** Opening Dataset content block **

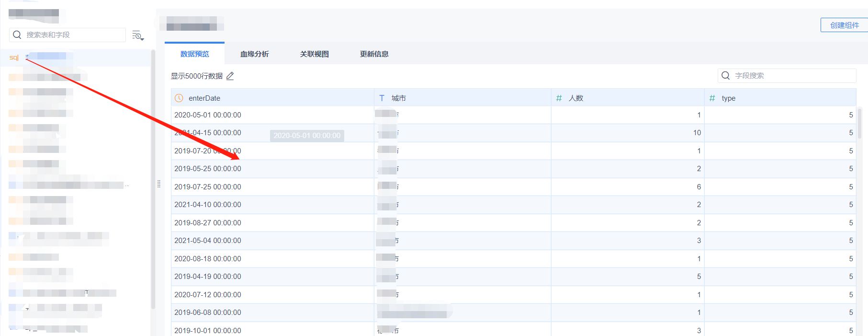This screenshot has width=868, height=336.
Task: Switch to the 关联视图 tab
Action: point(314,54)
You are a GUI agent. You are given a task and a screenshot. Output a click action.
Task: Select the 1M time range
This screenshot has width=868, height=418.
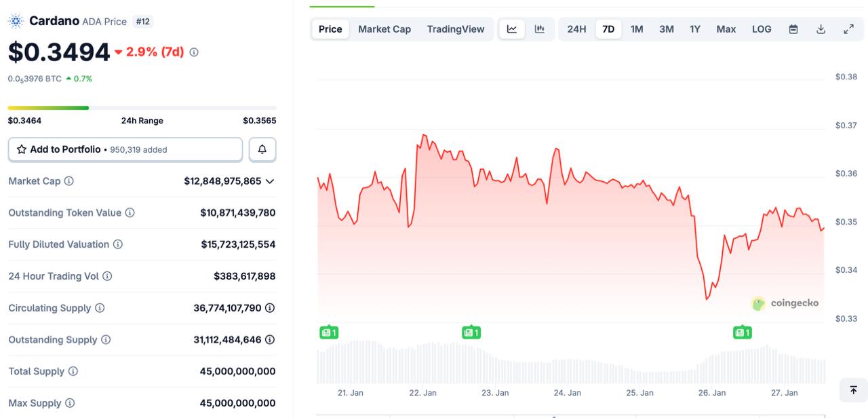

** Closing Dataset content block **
** Opening Dataset content block **

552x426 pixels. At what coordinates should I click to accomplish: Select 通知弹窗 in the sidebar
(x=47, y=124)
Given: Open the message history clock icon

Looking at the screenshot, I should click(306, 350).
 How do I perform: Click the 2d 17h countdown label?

** Closing Dataset content block **

[Exercise prompt]: Retype word for word everything in the listing above from the line that holds "552x426 pixels. At" down to the line that holds "How do I perform: Click". Keep both end lines and leave out the rest.

[Answer to this task]:
552x426 pixels. At what coordinates should I click to accomplish: Select 通知弹窗 in the sidebar
(x=47, y=124)
Given: Open the message history clock icon

Looking at the screenshot, I should click(306, 350).
 How do I perform: Click the 2d 17h countdown label?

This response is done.